Dopo la battaglia di Hong Kong che ha chiuso il film precedente, Godzilla si è sistemato sulla superficie terrestre, trovando confortevole cuccia nel Colosseo, mentre Kong è confinato nella Terra Cava, in modo di mezzo scoperto nelle profondità. Qui tuttavia passa le sue giornate senza uno scopo e in solitaria, perché sembra essere l’unico della sua specie.
La Dott.ssa Andrews della Monarch ha stabilito una serie di avamposti e monitora la situazione quando improvvisamente Godzilla dopo aver sconfitto l’ammonite gigante Scylla, che stava attaccando Roma, si rimette a caccia spostandosi verso il circolo polare artico.
Nel frattempo mentre Kong è costretto a tornare in superficie per farsi curare un canino, un nuovo predatore distrugge l’avamposto umano.
Scopriremo così che nelle viscere della terra prosperano gli indigeni Iwi, gli stessi che che abitavano Skull Island e che mantengono in equilibrio i due mondi, manipolando la forza di gravità. Jia, la figlia adottiva della dottoressa Andrews sarà la chiave per fermare Scar King, un altro feroce primate che governa il regno sotterraneo, grazie anche al potere che esercita su Shimo, un titano dei ghiacci.

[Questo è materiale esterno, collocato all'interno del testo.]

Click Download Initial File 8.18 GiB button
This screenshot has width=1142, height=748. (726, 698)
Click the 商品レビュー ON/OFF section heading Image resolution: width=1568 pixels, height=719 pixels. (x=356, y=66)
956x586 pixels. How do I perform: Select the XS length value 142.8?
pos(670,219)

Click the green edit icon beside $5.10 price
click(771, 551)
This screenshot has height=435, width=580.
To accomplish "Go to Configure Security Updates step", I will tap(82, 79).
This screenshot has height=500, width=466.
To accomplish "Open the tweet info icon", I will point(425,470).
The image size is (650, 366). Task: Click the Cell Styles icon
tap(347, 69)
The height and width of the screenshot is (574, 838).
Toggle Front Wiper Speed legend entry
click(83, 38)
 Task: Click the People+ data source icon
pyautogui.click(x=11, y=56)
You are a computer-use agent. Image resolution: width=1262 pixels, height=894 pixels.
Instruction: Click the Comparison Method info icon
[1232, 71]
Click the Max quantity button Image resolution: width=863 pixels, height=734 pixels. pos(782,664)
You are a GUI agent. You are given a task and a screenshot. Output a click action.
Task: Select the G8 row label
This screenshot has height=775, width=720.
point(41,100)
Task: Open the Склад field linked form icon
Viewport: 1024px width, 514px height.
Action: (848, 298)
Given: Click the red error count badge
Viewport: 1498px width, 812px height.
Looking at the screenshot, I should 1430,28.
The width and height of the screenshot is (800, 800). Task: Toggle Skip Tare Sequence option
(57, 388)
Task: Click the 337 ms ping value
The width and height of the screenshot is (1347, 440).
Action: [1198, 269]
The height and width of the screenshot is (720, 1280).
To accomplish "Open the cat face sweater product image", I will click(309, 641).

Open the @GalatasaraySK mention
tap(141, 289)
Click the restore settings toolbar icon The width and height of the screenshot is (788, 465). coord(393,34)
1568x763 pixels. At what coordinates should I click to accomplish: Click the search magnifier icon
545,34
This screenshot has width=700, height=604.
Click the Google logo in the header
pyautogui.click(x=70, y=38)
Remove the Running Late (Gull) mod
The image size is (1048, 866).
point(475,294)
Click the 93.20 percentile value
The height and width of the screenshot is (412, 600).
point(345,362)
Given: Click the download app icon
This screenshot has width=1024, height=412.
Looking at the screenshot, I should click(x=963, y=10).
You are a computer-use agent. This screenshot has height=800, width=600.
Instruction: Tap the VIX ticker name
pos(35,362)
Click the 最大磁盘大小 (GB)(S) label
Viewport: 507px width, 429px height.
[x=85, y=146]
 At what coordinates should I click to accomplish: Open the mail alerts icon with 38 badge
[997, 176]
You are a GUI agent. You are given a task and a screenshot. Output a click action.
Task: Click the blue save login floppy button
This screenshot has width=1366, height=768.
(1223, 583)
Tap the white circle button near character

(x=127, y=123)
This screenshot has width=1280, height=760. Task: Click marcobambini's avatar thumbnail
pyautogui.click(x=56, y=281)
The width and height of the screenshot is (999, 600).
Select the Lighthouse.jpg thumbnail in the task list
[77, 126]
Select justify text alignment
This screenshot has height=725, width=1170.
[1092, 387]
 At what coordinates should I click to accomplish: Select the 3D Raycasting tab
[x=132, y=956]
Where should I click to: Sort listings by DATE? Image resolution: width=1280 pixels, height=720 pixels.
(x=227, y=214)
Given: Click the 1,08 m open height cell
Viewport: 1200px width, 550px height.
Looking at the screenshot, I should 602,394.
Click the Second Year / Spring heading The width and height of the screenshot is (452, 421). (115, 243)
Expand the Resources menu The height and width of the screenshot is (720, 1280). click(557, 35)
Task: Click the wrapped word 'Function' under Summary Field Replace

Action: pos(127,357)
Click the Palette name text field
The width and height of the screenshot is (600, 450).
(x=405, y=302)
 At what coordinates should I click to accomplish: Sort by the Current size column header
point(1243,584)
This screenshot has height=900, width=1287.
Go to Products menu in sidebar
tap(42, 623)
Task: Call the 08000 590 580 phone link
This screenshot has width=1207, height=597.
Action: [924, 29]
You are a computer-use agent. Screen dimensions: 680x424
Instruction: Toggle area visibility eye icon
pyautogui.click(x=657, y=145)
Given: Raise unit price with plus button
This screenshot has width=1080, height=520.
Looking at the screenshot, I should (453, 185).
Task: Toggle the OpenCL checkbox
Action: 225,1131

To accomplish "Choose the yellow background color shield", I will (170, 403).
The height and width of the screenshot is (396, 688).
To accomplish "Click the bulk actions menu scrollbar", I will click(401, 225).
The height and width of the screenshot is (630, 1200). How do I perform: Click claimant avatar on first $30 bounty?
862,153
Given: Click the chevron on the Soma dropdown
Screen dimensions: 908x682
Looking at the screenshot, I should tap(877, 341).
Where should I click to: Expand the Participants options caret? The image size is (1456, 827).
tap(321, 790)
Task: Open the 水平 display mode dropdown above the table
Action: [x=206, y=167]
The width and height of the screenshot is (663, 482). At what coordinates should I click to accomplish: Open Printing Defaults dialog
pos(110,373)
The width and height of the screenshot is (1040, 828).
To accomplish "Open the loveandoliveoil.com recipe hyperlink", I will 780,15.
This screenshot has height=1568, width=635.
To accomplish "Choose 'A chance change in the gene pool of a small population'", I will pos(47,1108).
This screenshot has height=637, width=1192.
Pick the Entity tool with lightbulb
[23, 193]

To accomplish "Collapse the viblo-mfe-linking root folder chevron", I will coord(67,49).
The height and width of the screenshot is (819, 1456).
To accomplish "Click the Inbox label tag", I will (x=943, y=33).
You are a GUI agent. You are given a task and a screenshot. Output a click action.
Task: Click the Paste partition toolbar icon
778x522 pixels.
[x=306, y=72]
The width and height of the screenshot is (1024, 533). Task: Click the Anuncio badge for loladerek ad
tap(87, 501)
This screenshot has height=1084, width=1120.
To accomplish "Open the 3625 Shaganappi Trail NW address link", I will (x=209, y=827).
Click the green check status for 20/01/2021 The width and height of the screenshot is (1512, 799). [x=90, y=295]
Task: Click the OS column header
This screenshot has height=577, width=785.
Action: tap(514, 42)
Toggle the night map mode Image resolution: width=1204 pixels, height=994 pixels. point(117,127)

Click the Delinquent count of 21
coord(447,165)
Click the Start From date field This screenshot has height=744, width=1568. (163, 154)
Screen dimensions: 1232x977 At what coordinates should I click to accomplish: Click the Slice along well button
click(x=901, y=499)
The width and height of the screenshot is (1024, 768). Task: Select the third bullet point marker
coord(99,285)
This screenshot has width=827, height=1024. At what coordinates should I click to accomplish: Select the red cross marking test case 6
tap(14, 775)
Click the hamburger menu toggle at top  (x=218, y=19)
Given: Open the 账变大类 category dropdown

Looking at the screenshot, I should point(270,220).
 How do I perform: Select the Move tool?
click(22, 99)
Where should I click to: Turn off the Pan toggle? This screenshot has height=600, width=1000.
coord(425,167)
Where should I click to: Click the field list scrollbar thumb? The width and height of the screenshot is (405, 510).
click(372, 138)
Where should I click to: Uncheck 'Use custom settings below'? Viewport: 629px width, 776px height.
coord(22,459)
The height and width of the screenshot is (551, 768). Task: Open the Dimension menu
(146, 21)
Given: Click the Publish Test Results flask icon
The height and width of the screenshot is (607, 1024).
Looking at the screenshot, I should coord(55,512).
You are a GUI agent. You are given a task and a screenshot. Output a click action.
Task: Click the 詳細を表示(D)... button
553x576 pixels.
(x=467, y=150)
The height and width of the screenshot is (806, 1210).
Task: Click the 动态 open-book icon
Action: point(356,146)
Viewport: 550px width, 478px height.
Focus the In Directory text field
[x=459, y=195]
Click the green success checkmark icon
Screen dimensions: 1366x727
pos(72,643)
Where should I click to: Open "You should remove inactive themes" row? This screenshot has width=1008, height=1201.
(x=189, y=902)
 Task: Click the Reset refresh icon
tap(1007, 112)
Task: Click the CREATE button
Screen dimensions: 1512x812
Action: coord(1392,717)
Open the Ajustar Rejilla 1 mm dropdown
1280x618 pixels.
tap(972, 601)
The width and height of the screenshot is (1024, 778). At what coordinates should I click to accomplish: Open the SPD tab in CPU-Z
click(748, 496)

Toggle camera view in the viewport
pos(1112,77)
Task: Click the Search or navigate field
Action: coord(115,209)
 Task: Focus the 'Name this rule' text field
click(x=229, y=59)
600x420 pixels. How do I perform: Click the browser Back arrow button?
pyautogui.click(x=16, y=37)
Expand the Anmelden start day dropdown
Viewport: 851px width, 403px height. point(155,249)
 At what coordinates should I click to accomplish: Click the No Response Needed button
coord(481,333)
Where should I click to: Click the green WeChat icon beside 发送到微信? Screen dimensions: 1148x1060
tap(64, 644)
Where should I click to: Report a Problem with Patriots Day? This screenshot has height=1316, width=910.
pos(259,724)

Dopo aver distrutto mezza Europa i mostri si affronteranno in Egitto, mandando in frantumi la necropoli di Giza e congelando la spiaggia di Copacabana a Rio.
Il nuovo impero promesso dal film è il regno della stupidità, che anima un film sciagurato da quasi ogni punto di vista. Il racconto è persino troppo articolato per essere puro accessorio ai grandi quadri d’azione, gli attori sono figurine patetiche preda di forze molto più grandi, il gusto luddista nel radere letteralmente al suolo intere città, provocando stragi di uomini, ridotti a piccole formiche che fuggono impazzite, è quanto di più infantile si possa immaginare.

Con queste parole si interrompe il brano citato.